In other words, the "you don't have the loader lock" condition is not quite
correct. It seems to me that one would either have to (a) actually take and
hold the loader lock for the duration of the call to MiniDumpWriteDump or (b)
suspend all threads but the current thread, then check if the process holds
the loader lock, then if not, call MiniDumpWriteDump, then resume the threads.

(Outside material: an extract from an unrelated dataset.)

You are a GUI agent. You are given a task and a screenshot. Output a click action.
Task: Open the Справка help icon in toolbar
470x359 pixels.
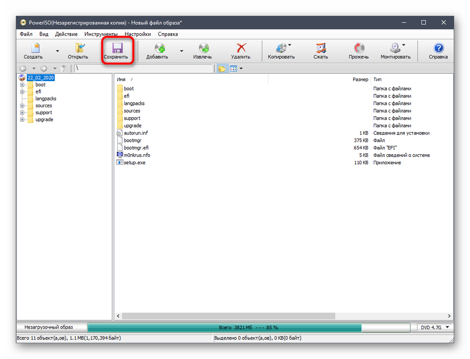[438, 51]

Ivan, are either of these the intended safe usages of MiniDumpWriteDump
in-process? In my mind they look like complex workarounds for functionality
that should already be in MiniDumpWriteDump.
Ivan Brugiolo [MSFT] replied on 04-May-07 04:14 PM
The condition should be re-phrased as:
MiniDumpWriteDump is safe to use if noboy holds
the loader lock at the same time the call is in progress.
That's the reason why the WER infrastructure in Vista was
carefully desinged to be all out-of-proc, and, in WinXp/Win2003
the code calling faultrep.dll attempted to take all the possible
preacutions that was possible to validate.
MniDumpWriteDump is not designed to be safe from usafe callers.

--
--
This posting is provided "AS IS" with no warranties, and confers no rights.
Use of any included script samples are subject to the terms specified at
http://www.microsoft.com/info/cpyright.htm
jfire replied on 04-May-07 04:35 PM
But how could my application satisfy that condition? Even if it never
explicitly creates threads, various Windows APIs it uses might, and I have to
assume those threads could potentially hold or take the loader lock before or
during the call to MiniDumpWriteDump.

If there is no way for the application to guarantee that condition, what you
are saying is equivalent to saying "MiniDumpWriteDump is never safe to call
in-process", and the API documentation needs to reflect that.